Monday, October 12, 2009

Another mountain....climbing time!

Almost a year ago I was preparing for my time in St. Lucia. I worried, wondered, and took the leap of faith. Now here I am 10 months later, but feeling very much the same way. Test day....10 days from now. Its a culmination of all I have learned and done. I feel confident, and yet..... I took the road less traveled, applied apprenticeship versus the more modern training of attending a formal school. I didn't sit through A & P in a classroom, I explored with my hands, listened with my ears, and watched. Now is the test, was it enough. The doors of this process have opened, and I have stepped through each feeling sure and ready.

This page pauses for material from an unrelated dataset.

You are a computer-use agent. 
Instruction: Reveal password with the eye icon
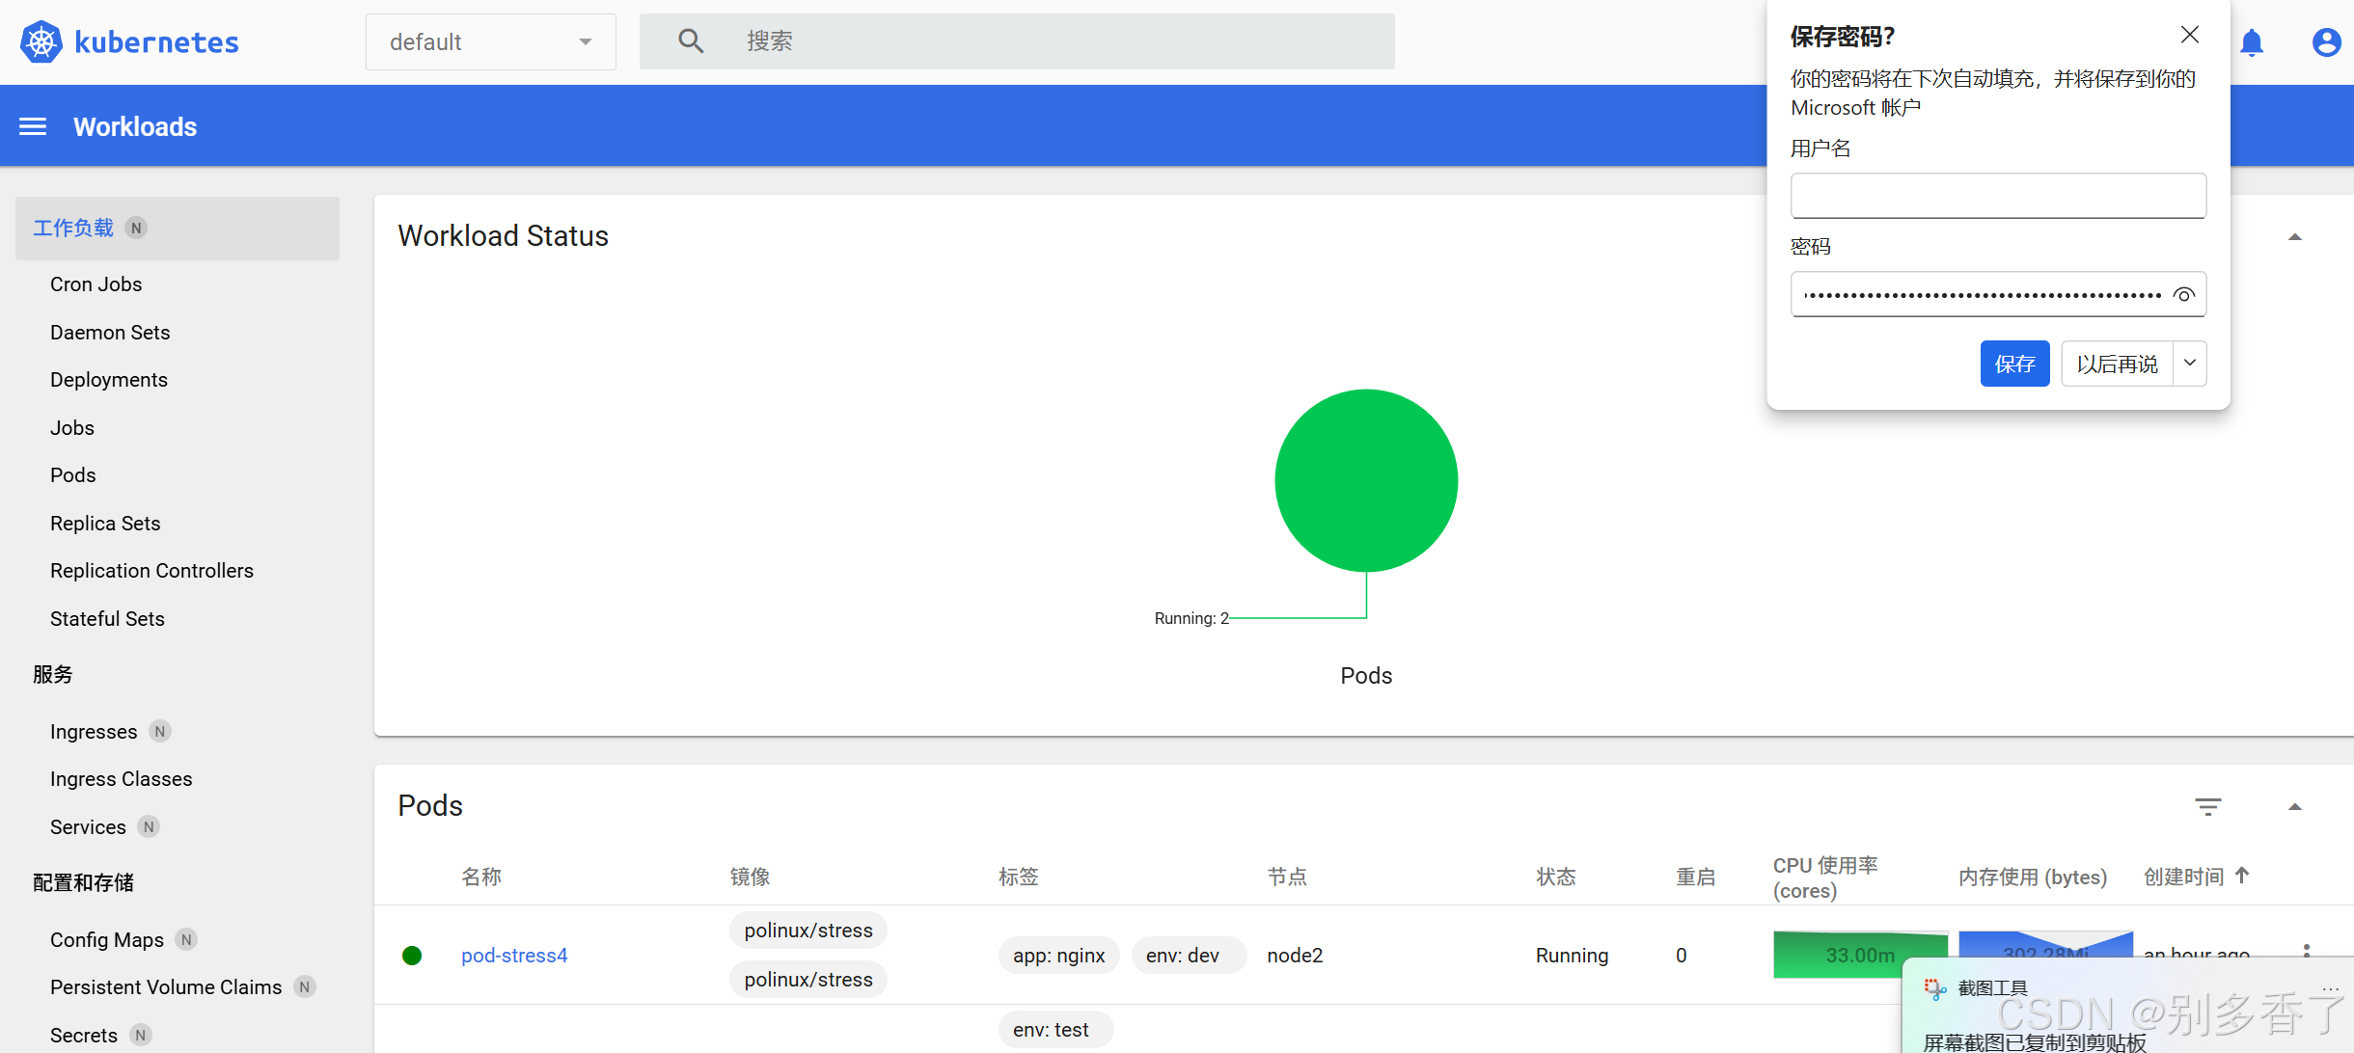(x=2184, y=295)

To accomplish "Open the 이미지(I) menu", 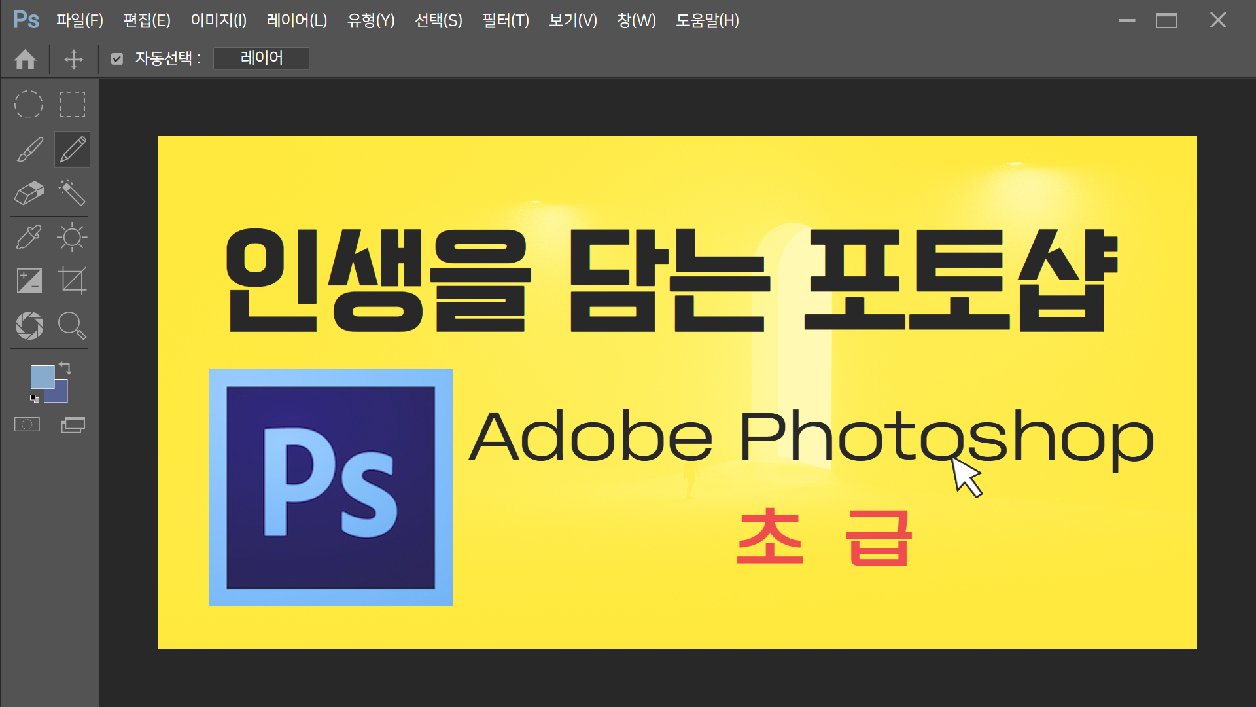I will (x=218, y=20).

Now the test will tell. I will spend the next 9 days doing what I have been doing for the last 4 years, studying, but this is just refresher time. I'm excited, nervous, scared, sometimes near panic but I know who I am when I work with a client in clinic or help a woman bring her baby into the world so I think I must know something right? Am i nervous? Well I wasn't until people started asking me if I was and then I thought "oh God, I need to be nervous" so now I am officially SCARED OUT OF MY MIND ok, maybe I'm being a tiny bit dramatic, maybe we will just go back to nervous or the cousin of nervous.... cautiously optomistic. Now I'm rambling when I should be studying.... but i just had to get it out so that I could keyboard vomit and then let it go. Did it work, you ask....I'll have to get back to you on that.